---- MATERIALS PROVIDED
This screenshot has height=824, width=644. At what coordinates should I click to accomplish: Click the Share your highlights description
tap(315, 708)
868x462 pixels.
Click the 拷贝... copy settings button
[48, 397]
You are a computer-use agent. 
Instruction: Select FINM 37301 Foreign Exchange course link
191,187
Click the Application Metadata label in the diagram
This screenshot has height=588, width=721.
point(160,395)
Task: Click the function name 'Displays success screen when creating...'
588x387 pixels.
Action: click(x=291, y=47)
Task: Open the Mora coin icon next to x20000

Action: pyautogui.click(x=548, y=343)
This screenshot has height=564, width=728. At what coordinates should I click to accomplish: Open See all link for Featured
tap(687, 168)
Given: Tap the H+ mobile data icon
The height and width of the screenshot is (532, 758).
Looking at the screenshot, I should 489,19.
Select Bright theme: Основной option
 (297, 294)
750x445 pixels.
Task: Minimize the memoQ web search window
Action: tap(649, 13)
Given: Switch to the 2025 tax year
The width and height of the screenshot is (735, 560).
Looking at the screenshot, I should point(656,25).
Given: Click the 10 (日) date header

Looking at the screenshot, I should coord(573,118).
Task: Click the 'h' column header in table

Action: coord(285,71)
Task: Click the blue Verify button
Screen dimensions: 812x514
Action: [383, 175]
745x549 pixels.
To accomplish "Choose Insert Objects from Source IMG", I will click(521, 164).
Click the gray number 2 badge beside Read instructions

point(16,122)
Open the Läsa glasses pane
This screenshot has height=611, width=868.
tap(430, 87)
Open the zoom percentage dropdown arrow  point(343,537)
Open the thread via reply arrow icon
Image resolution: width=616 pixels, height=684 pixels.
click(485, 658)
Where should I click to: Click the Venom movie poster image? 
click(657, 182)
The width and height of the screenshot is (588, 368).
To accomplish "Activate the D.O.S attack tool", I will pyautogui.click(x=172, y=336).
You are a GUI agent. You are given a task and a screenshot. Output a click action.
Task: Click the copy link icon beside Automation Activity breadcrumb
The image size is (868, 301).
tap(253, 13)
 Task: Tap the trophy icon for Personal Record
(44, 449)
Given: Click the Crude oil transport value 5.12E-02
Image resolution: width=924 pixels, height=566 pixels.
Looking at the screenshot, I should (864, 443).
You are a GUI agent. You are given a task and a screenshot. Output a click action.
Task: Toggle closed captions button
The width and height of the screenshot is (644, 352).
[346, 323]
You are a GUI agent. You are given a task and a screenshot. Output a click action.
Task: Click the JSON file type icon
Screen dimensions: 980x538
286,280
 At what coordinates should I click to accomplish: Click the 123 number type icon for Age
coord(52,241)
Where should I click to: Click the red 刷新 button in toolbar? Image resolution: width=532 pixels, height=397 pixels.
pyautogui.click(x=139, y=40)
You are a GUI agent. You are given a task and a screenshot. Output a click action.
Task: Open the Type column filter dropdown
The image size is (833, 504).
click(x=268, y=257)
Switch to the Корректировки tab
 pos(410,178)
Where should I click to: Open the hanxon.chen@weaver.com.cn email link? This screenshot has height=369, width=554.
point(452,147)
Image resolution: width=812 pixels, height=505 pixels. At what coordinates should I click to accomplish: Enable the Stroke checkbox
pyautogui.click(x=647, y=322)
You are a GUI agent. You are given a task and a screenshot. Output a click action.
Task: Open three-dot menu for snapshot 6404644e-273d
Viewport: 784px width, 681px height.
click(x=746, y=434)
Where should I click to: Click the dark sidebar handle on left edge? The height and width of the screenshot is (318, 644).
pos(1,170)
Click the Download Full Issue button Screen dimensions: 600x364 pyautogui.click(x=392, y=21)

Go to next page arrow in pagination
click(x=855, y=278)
--------
**WHAT YOU ARE ASKED TO DO**
Restate the full listing word for word, leaving out nothing.

**FINAL ANSWER**
This screenshot has height=824, width=644. At what coordinates should I click to accomplish: Click the Share your highlights description
tap(315, 708)
868x462 pixels.
Click the 拷贝... copy settings button
[48, 397]
You are a computer-use agent. 
Instruction: Select FINM 37301 Foreign Exchange course link
191,187
Click the Application Metadata label in the diagram
This screenshot has height=588, width=721.
point(160,395)
Task: Click the function name 'Displays success screen when creating...'
588x387 pixels.
Action: click(x=291, y=47)
Task: Open the Mora coin icon next to x20000

Action: pyautogui.click(x=548, y=343)
This screenshot has height=564, width=728. At what coordinates should I click to accomplish: Open See all link for Featured
tap(687, 168)
Given: Tap the H+ mobile data icon
The height and width of the screenshot is (532, 758).
Looking at the screenshot, I should 489,19.
Select Bright theme: Основной option
 (297, 294)
750x445 pixels.
Task: Minimize the memoQ web search window
Action: tap(649, 13)
Given: Switch to the 2025 tax year
The width and height of the screenshot is (735, 560).
Looking at the screenshot, I should point(656,25).
Given: Click the 10 (日) date header

Looking at the screenshot, I should coord(573,118).
Task: Click the 'h' column header in table

Action: coord(285,71)
Task: Click the blue Verify button
Screen dimensions: 812x514
Action: [383, 175]
745x549 pixels.
To accomplish "Choose Insert Objects from Source IMG", I will click(521, 164).
Click the gray number 2 badge beside Read instructions

point(16,122)
Open the Läsa glasses pane
This screenshot has height=611, width=868.
tap(430, 87)
Open the zoom percentage dropdown arrow  point(343,537)
Open the thread via reply arrow icon
Image resolution: width=616 pixels, height=684 pixels.
click(485, 658)
Where should I click to: Click the Venom movie poster image? 
click(657, 182)
The width and height of the screenshot is (588, 368).
To accomplish "Activate the D.O.S attack tool", I will pyautogui.click(x=172, y=336).
You are a GUI agent. You are given a task and a screenshot. Output a click action.
Task: Click the copy link icon beside Automation Activity breadcrumb
The image size is (868, 301).
tap(253, 13)
 Task: Tap the trophy icon for Personal Record
(44, 449)
Given: Click the Crude oil transport value 5.12E-02
Image resolution: width=924 pixels, height=566 pixels.
Looking at the screenshot, I should (864, 443).
You are a GUI agent. You are given a task and a screenshot. Output a click action.
Task: Toggle closed captions button
The width and height of the screenshot is (644, 352).
[346, 323]
You are a GUI agent. You are given a task and a screenshot. Output a click action.
Task: Click the JSON file type icon
Screen dimensions: 980x538
286,280
 At what coordinates should I click to accomplish: Click the 123 number type icon for Age
coord(52,241)
Where should I click to: Click the red 刷新 button in toolbar? Image resolution: width=532 pixels, height=397 pixels.
pyautogui.click(x=139, y=40)
You are a GUI agent. You are given a task and a screenshot. Output a click action.
Task: Open the Type column filter dropdown
The image size is (833, 504).
click(x=268, y=257)
Switch to the Корректировки tab
 pos(410,178)
Where should I click to: Open the hanxon.chen@weaver.com.cn email link? This screenshot has height=369, width=554.
point(452,147)
Image resolution: width=812 pixels, height=505 pixels. At what coordinates should I click to accomplish: Enable the Stroke checkbox
pyautogui.click(x=647, y=322)
You are a GUI agent. You are given a task and a screenshot. Output a click action.
Task: Open three-dot menu for snapshot 6404644e-273d
Viewport: 784px width, 681px height.
click(x=746, y=434)
Where should I click to: Click the dark sidebar handle on left edge? The height and width of the screenshot is (318, 644).
pos(1,170)
Click the Download Full Issue button Screen dimensions: 600x364 pyautogui.click(x=392, y=21)

Go to next page arrow in pagination
click(x=855, y=278)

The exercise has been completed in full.